:: EXCERPT PROVIDED ::

Airborne EC method is one of the most effective tools to provide turbulent flux measurements at a regional scale. One important application of airborne EC measurements is to provide the “true” surface flux values at the regional scale, which can be used to calibrate and validate process-oriented models in which land surface fluxes are linked to local surface exchange processes. So, the accuracy and the surface representativeness of turbulent flux estimates are the two main aspects that should be considered by the airborne EC measurements. This study indicates that the choice of window length for calculations of airborne turbulent heat fluxes should consider the atmospheric stability condition during the measurements. In particular, when conducting long-term airborne EC measurements, the present study presents a comprehensive methodology to find the optimum window lengths with which to compromise a balance between the accuracy and the surface representativeness of turbulent heat flux calculation.

:::
:: STORED ROWS ::

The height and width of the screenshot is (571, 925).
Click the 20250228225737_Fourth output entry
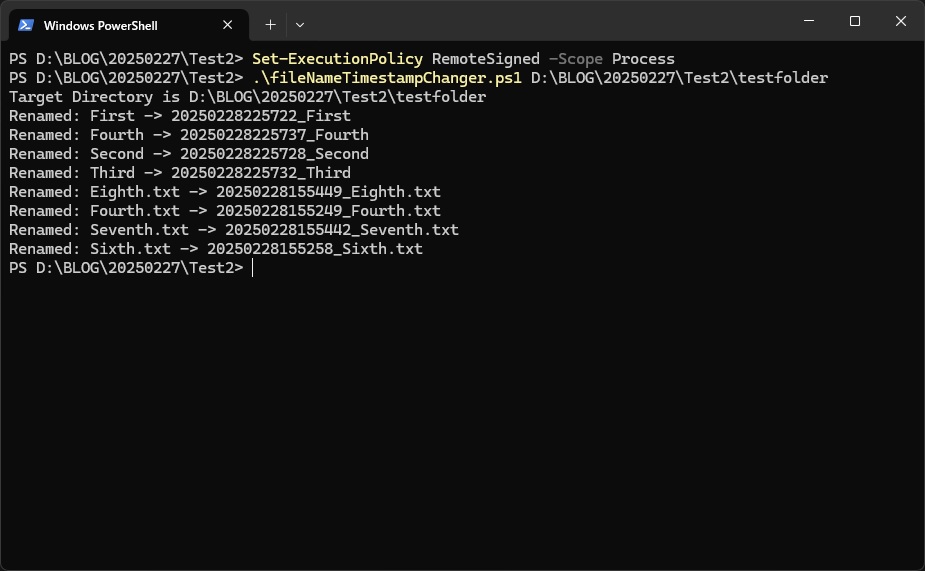tap(274, 134)
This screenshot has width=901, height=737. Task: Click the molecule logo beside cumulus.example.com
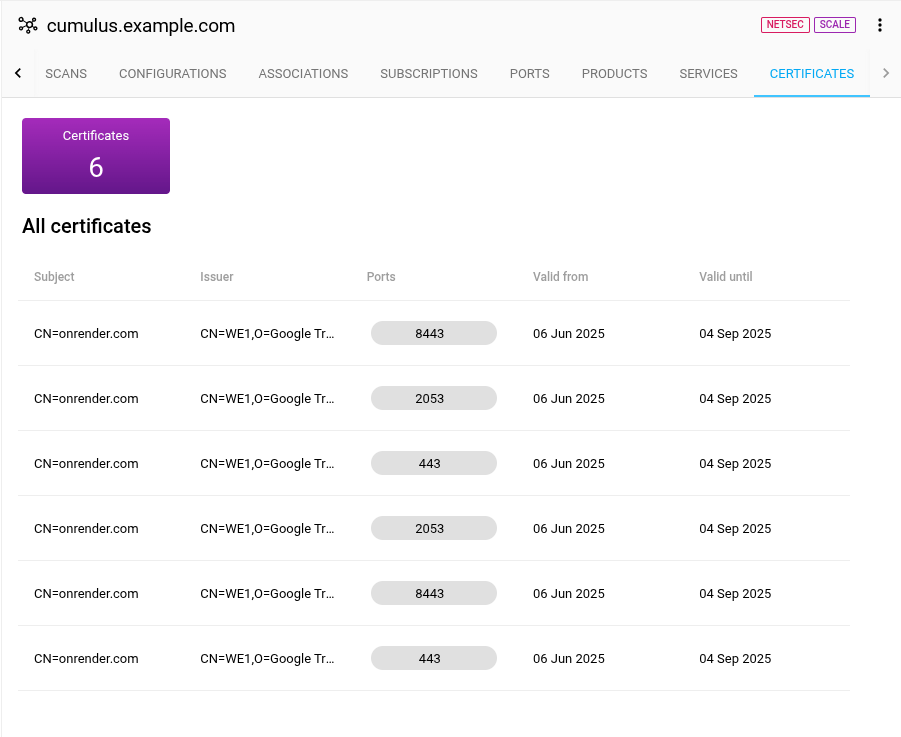26,25
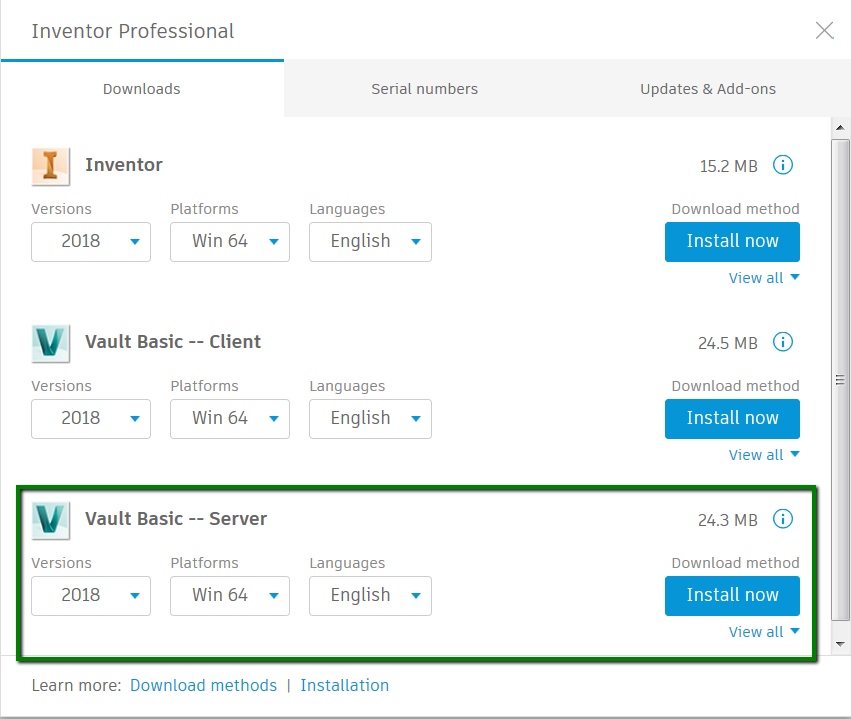Install Vault Basic Server now

coord(732,595)
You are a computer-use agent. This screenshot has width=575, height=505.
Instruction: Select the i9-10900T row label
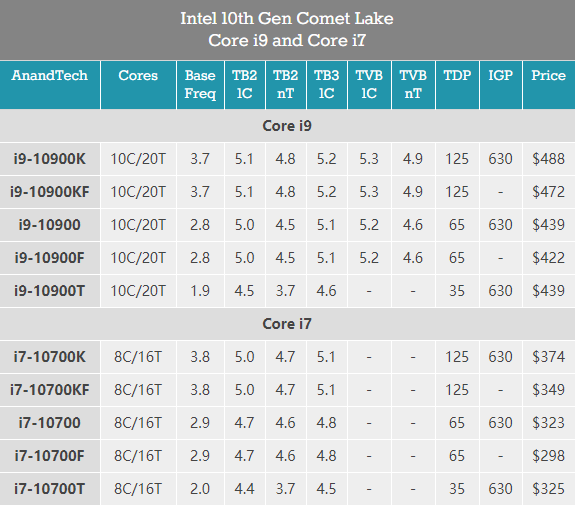point(50,291)
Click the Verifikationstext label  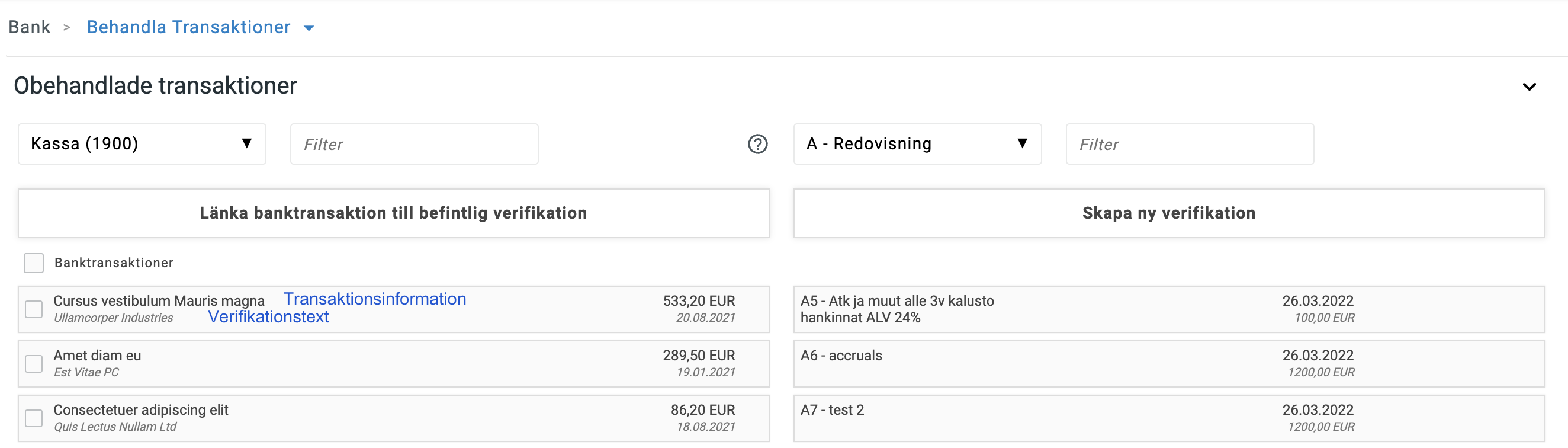(268, 317)
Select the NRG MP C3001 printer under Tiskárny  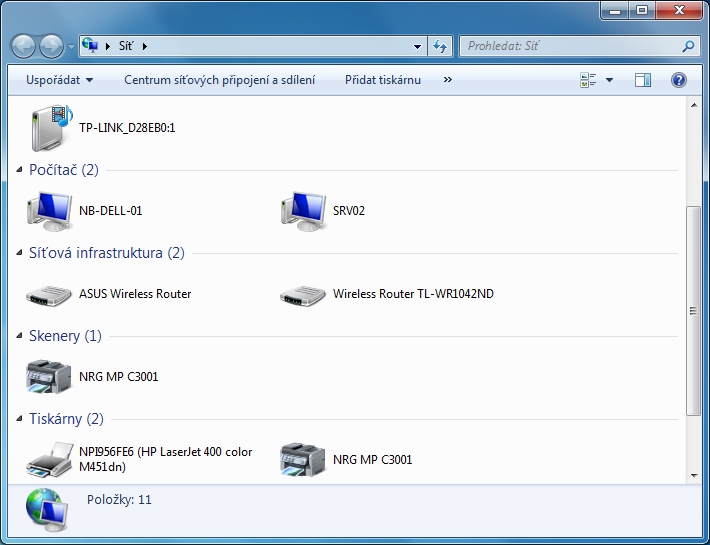click(x=300, y=459)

:::

• **STATED PROBLEM**:
Decide whether each statement agrees with the excerpt on airborne EC measurements, answering yes or no and quoting the words of the excerpt that settle it.
1. The window length chosen for airborne turbulent heat flux calculations should take atmospheric stability into account.
2. Airborne EC is described as a tool for flux measurements at a local scale.
3. Accuracy and surface representativeness are named as the two main aspects to consider.
The records have no role in this work.

• **EXPECTED ANSWER**:
1. Yes: "the choice of window length for calculations of airborne turbulent heat fluxes should consider the atmospheric stability condition during the measurements"
2. No: "one of the most effective tools to provide turbulent flux measurements at a regional scale"
3. Yes: "the accuracy and the surface representativeness of turbulent flux estimates are the two main aspects that should be considered by the airborne EC measurements"